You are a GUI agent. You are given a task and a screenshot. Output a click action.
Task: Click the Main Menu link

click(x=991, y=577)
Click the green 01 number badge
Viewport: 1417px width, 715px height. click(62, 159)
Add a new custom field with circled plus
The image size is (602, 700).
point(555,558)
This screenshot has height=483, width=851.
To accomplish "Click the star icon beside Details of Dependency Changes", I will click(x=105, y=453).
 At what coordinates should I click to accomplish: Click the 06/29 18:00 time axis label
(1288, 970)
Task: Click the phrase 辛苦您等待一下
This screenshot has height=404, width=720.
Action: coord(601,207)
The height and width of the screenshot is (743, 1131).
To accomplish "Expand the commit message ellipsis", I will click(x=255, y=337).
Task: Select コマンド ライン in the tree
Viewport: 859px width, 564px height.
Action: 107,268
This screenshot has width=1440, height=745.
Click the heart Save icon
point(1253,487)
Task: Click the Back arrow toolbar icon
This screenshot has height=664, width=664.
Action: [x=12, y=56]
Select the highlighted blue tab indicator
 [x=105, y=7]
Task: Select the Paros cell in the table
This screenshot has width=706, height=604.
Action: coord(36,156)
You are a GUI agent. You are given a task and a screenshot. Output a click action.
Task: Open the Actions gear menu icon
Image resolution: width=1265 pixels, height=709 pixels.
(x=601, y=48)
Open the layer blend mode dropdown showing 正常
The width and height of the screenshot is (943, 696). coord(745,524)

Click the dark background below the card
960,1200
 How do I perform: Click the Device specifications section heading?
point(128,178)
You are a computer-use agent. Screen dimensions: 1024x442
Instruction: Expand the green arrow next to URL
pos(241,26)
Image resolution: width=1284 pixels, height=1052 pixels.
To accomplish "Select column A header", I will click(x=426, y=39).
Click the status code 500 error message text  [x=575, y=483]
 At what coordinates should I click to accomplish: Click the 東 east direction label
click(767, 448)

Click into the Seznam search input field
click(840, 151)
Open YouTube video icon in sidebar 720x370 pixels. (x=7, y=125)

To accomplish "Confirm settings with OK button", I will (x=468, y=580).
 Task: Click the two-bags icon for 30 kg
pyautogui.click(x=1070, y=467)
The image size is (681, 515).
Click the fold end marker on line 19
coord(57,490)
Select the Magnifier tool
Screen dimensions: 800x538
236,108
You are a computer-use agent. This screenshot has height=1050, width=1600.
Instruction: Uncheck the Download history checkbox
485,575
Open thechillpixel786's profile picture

■ ■ ■

| WORK TASK |
Restate exactly, and only, the line containing "Task: Select コマンド ライン in the tree" together with all lines after it to the end of the material.

| REPLY TO THE EXERCISE |
Task: Select コマンド ライン in the tree
Viewport: 859px width, 564px height.
Action: 107,268
This screenshot has width=1440, height=745.
Click the heart Save icon
point(1253,487)
Task: Click the Back arrow toolbar icon
This screenshot has height=664, width=664.
Action: [x=12, y=56]
Select the highlighted blue tab indicator
 [x=105, y=7]
Task: Select the Paros cell in the table
This screenshot has width=706, height=604.
Action: coord(36,156)
You are a GUI agent. You are given a task and a screenshot. Output a click action.
Task: Open the Actions gear menu icon
Image resolution: width=1265 pixels, height=709 pixels.
(x=601, y=48)
Open the layer blend mode dropdown showing 正常
The width and height of the screenshot is (943, 696). coord(745,524)

Click the dark background below the card
960,1200
 How do I perform: Click the Device specifications section heading?
point(128,178)
You are a computer-use agent. Screen dimensions: 1024x442
Instruction: Expand the green arrow next to URL
pos(241,26)
Image resolution: width=1284 pixels, height=1052 pixels.
To accomplish "Select column A header", I will click(x=426, y=39).
Click the status code 500 error message text  [x=575, y=483]
 At what coordinates should I click to accomplish: Click the 東 east direction label
click(767, 448)

Click into the Seznam search input field
click(840, 151)
Open YouTube video icon in sidebar 720x370 pixels. (x=7, y=125)

To accomplish "Confirm settings with OK button", I will (x=468, y=580).
 Task: Click the two-bags icon for 30 kg
pyautogui.click(x=1070, y=467)
The image size is (681, 515).
Click the fold end marker on line 19
coord(57,490)
Select the Magnifier tool
Screen dimensions: 800x538
236,108
You are a computer-use agent. This screenshot has height=1050, width=1600.
Instruction: Uncheck the Download history checkbox
485,575
Open thechillpixel786's profile picture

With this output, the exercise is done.